## Consigne de travail
D'après le texte à lire, quel type de trouble les recherches sur l'autisme ont-elles établi qu'il s'agit ?

## Texte à lire
Il y a quelques semaines, sur un
réseau social, j’ai lu le message d’une maman qui se désespérait de voir son
fils autiste régresser à cause du confinement. Et j’avoue avoir été
troublée par l’utilisation du mot « régression » et la complainte de
cette femme. J’ai donc longuement réfléchit à ce que cette femme voulait dire,
ce qu’elle cherchait à exprimer et pourquoi, moi, cela pouvait me troubler. Au
final, j’ai fini par comprendre que
j’étais troublée car il y a derrière l’idée de la régression, une autre
idée : celle d’une possible rémission, voire d’une guérison. Or, l’autisme
ne se guérit pas.
Bien qu’on en ignore encore
l’origine et/ou les causes, il est une chose que les recherches sur l’autisme
ont pu établir : il ne s’agit pas d’un trouble psychologique que l’on peut
guérir ou soigner avec une thérapie et/ou une médication adaptée. Il s’agit
d’un trouble neurologique. C’est-à-dire que c’est l’architecture même du
cerveau, la manière dont les neurones sont agencés, qui est différente. Et
c’est à cause de cette architecture différente que les personnes autistes
éprouvent des difficultés dans tout ce qui concerne les interactions sociales,
ainsi que la gestion de leurs émotions. C’est sans doute également à cause de
cet agencement différent des neurones que les autistes développent des intérêts
restreints et des stéréotypies, même si cet aspect des choses reste encore très
mystérieux.
Concernant ces difficultés dans
le domaine des interactions sociales et de la gestion des émotions, l’analogie
la plus communément répandue reste celle qui oppose les ordinateurs Mac et les
PC. Personnellement, cette analogie ne me parle pas beaucoup. Je ne connais pas
assez subtilement les différences qu’il peut y avoir entre ces deux outils qui
ont la même vocation, mais qui ne gèrent pas les choses de la même façon.

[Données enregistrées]
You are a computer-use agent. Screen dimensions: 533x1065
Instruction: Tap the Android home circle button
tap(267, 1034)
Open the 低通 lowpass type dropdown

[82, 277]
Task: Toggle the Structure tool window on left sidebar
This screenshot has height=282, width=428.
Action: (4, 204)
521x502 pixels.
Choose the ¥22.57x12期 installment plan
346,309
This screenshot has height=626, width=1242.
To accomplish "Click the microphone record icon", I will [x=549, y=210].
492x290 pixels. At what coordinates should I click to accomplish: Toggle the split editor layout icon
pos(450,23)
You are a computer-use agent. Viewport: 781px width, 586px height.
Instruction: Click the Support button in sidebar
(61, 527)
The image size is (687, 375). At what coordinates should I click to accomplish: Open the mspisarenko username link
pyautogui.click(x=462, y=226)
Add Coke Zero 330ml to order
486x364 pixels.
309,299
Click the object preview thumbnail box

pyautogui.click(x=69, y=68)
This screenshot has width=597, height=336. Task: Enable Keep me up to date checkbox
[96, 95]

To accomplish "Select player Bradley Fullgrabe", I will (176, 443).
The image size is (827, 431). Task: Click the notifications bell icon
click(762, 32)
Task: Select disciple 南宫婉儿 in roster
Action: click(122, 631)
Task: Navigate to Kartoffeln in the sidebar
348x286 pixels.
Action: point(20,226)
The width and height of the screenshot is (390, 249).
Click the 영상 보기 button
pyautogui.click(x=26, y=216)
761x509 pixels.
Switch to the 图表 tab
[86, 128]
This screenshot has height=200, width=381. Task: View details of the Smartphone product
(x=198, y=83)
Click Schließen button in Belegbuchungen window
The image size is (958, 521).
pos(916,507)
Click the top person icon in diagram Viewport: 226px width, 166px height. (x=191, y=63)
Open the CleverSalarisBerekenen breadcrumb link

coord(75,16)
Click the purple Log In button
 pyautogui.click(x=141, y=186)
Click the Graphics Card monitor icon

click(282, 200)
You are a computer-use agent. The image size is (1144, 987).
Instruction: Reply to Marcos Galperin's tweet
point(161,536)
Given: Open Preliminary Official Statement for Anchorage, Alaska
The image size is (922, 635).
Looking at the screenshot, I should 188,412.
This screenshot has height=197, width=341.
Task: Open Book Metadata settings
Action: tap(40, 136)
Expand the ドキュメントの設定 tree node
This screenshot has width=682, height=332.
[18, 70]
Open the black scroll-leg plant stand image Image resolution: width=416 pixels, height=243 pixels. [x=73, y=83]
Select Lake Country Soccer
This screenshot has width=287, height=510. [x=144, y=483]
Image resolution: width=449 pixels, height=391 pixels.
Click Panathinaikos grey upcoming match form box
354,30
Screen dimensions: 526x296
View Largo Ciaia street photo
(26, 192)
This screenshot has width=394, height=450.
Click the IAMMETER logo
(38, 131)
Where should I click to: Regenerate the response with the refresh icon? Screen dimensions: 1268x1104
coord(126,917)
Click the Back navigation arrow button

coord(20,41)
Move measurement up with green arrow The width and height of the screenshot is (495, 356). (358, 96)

## Réponse attendue
Il s'agit d'un trouble neurologique, et non d'un trouble psychologique.